DU bist auf der rechtlich sicheren Seite........
LG
Tina


----------



## iryna74 (6. Mai 2005)

Hallo Tina,

ich wusste noch nicht mal, dass die __ Frösche unter Naturschutz stehen. Danke für den Tipp. Man lernt ja nie aus   

...und übrigens, wir haben eine ältere nette Nachbarin, die sich beschweren eventuell konnte (so die Eigentümer). Ich denke, wir werden eine Lösung finden. Letztendlich man bringt die Hähne nicht um wegen Krähen...

...über Kollegen, genau gesagt Kollegin. Das ist eine liebe Frau, die alles besser weiß, egal um was es geht: ob Wasserröhren legen, Festplattenpartition oder Kosmetikbehandlung... Die beste Lösung - ein Ohr rein, anderer raus.
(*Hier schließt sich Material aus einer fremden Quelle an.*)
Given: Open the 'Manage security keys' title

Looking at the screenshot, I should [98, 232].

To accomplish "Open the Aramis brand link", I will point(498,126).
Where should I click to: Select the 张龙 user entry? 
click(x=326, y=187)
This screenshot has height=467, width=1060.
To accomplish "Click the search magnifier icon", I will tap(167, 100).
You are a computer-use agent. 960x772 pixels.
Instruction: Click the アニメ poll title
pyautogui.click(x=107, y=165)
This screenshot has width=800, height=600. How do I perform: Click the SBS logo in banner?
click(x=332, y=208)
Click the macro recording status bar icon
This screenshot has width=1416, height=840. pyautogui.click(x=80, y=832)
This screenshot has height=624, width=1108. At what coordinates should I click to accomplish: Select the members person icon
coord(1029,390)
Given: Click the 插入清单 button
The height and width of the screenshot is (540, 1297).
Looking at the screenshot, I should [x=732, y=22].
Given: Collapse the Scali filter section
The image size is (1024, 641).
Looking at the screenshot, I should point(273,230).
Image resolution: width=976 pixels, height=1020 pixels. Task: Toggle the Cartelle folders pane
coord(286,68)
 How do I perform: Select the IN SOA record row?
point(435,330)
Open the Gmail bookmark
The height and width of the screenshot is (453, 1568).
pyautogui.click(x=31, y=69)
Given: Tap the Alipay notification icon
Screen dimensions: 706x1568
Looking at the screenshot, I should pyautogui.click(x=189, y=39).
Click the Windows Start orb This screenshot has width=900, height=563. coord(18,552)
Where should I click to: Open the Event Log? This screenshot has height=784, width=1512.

Das was der Grund für diese Thema- kompetente Ratschläge zu lesen, macht mehr Spaß.


Grüße
Iryna


----------



## tina (6. Mai 2005)

Hallo Iryna,

herzlich Willkommen........  8) 
LG
Tina


----------



## h.h.Matthias (25. Mai 2010)

*AW: Frosch im Teich - gut oder schlecht*

Ich muß die __ Frösche los werden der Krach ist unerträglich


----------



## animei (25. Mai 2010)

*AW: Frosch im Teich - gut oder schlecht*



iryna74 schrieb:


> Letztendlich man bringt die Hähne nicht um wegen Krähen...



Bei uns im Dorf musste eine Familie ihren Hahn deswegen abschaffen.


----------



## animei (25. Mai 2010)

*AW: Frosch im Teich - gut oder schlecht*



h.h.Matthias schrieb:


> Ich muß die __ Frösche los werden der Krach ist unerträglich



Dann hol Dir eine Genehmigung bei der Naturschutzbehörde (wenn Du eine bekommst).


----------



## Majaberlin (25. Mai 2010)

*AW: Frosch im Teich - gut oder schlecht*



h.h.Matthias schrieb:


> Ich muß die __ Frösche los werden der Krach ist unerträglich



Dann kipp den Teich zu, dann hast du Ruhe.


----------



## Christine (25. Mai 2010)

*AW: Frosch im Teich - gut oder schlecht*

hallo h.h.Matthias,

keine Angst, der Krach ist bald wieder vorbei. Da wir das Thema grad an andere Stelle haben, kannst Du da mal nachlesen, warum Du Dich lieber freuen solltest:
https://www.hobby-gartenteich.de/forum/showthread.php?p=281270#post281270
Und hier mach ich mal zu.


----------